Jeb Corliss (born March 25, 1976) is an American professional skydiver and BASE jumper. He has jumped from sites including Paris's Eiffel Tower, Seattle's Space Needle, the Christ the Redeemer statue in Rio de Janeiro and the Petronas Twin Towers in Kuala Lumpur. He lives in Venice, California.
==Early life==
As a child, Corliss was diagnosed with counterphobia, which causes people to seek out activities they fear to manage anxiety. He jumped off a high-diving board at 18 months old and captured live rattlesnakes outside his family's New Mexico home before he was seven. After getting in fistfights as early as first grade, he was homeschooled.

Corliss said he was suicidal throughout his childhood, leading to his interest in BASE Jumping, which ended up leading to his mental health recovery. "When I started BASE Jumping, all of a sudden I started realizing life isn't just misery. Life isn't just darkness. There's beauty too. Through my search for death, I found my life."
==Professional career==
===1999===
In 1999, Corliss had a near-fatal BASE jump into the Howick Falls, in Howick, KwaZulu-Natal Province, South Africa. His parachute opening was asymmetric and he could not avoid flying into the downpouring water.

===2003===
In October 2003, Corliss was teamed to jump with his best friend, Australian BASE jumper Dwain Weston, at the inaugural Go Fast Games. Corliss was to fly under the Royal Gorge Bridge in Colorado, while Weston was meant to pass over it. Instead, Weston impacted the bridge at an estimated speed of 120 mph which caused his death. Corliss had to take evasive action to avoid colliding with Weston's body.

===2006===
In April 2006, Corliss attempted to BASE jump off the observation deck of the Empire State Building, while wearing a camera, but was restrained by building security and arrested by the NYPD. As a result, Corliss received three years' probation and 100 hours' community service, which was at one point overturned by Justice Michael R. Ambrecht of State Supreme Court in Manhattan, on the basis that Corliss "was experienced and careful enough to jump off a building without endangering his own life or anyone else's". This sentence was affirmed in January 2009. Corliss was later permanently banned from the Empire State Building.

===2009===
In 2009, UK's Channel 4 television documentary Daredevils: The Human Bird focused on explaining Corliss's daredevil attitude in facing his fears and culminated in a dramatic leap in a wingsuit from a helicopter 180 m over the Matterhorn with a flight that brought him within a meter or so (several feet) of the summit which he maintained down the entire 900 m descent off the ridge.

===2011===
On September 25, 2011, Corliss jumped out of a helicopter at 1800 m and glided through a 30 m wide archway in Tianmen Mountain in Zhangjiajie, Hunan Province, China, landing with a parachute on a nearby bridge.

===2012===
On January 16, 2012, in an accident while proximity flying off Table Mountain, Cape Town, South Africa, Corliss broke both ankles, three toes, and a fibula, tore his left Anterior cruciate ligament, and sustained a gash in his skin that required skin grafts to close.

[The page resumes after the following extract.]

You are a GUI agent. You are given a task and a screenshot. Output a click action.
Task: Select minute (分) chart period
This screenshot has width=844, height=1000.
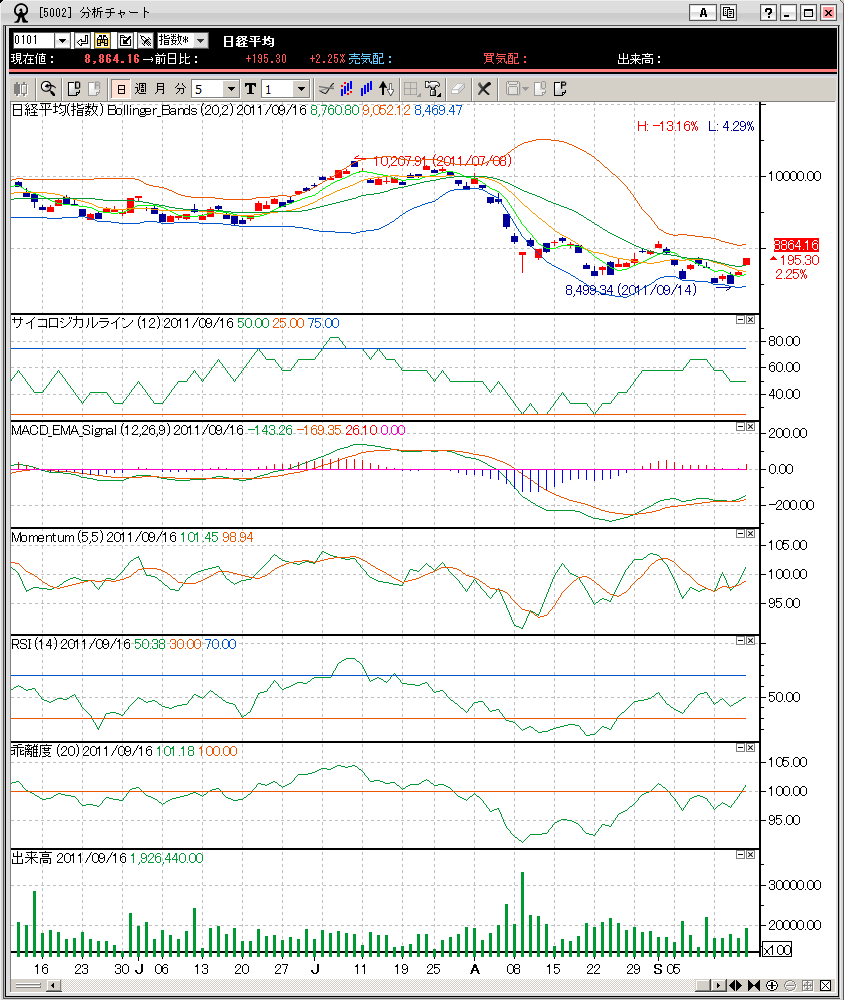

He struck his legs approximately halfway between the hip and knee on a rock ledge he was attempting to skim over while aiming at a target balloon. The impact caused him to tumble forward one revolution before he regained some control, cleared some additional ledges and then deployed his parachute. Due to the lack of stability, his canopy quickly spun him into the ground. He was airlifted out by the Red Cross Air Mercy Service. He recovered and returned to base jumping. A video of the accident has been released.

===2013===
On September 28, 2013, Corliss made a jump called the "flying dagger". He jumped out of a helicopter wearing a wingsuit and then flew through a narrow "crack" in Mount Jianglang in China. The fissure is approximately 18 m across at the top, 4,5 m across at the bottom, and over 270 m tall. After safely completing the jump, Corliss was quoted saying that it was "...the single gnarliest thing I've ever done..." and "I have never experienced anything so hardcore. Period. I have not been that scared in my life. It was so powerful and overwhelming. I started crying..."

===2016===
Corliss was the technical adviser for the wingsuit flying stunts featured in the 2015 release Point Break, an action thriller film remake, in which he briefly appears.

In 2015 Corliss said "I know 100 percent that this sport is going to kill me. That makes me take it very seriously."

==Media career and other ventures==
Corliss was also the original host of the Discovery Channel series Stunt Junkies, appearing in 12 episodes, but was fired by Discovery after the surreptitious 2006 attempt to BASE jump the Empire State Building, which was performed against the network's advice.

Corliss is a co-founder of 3 Triple 7, a clothing label.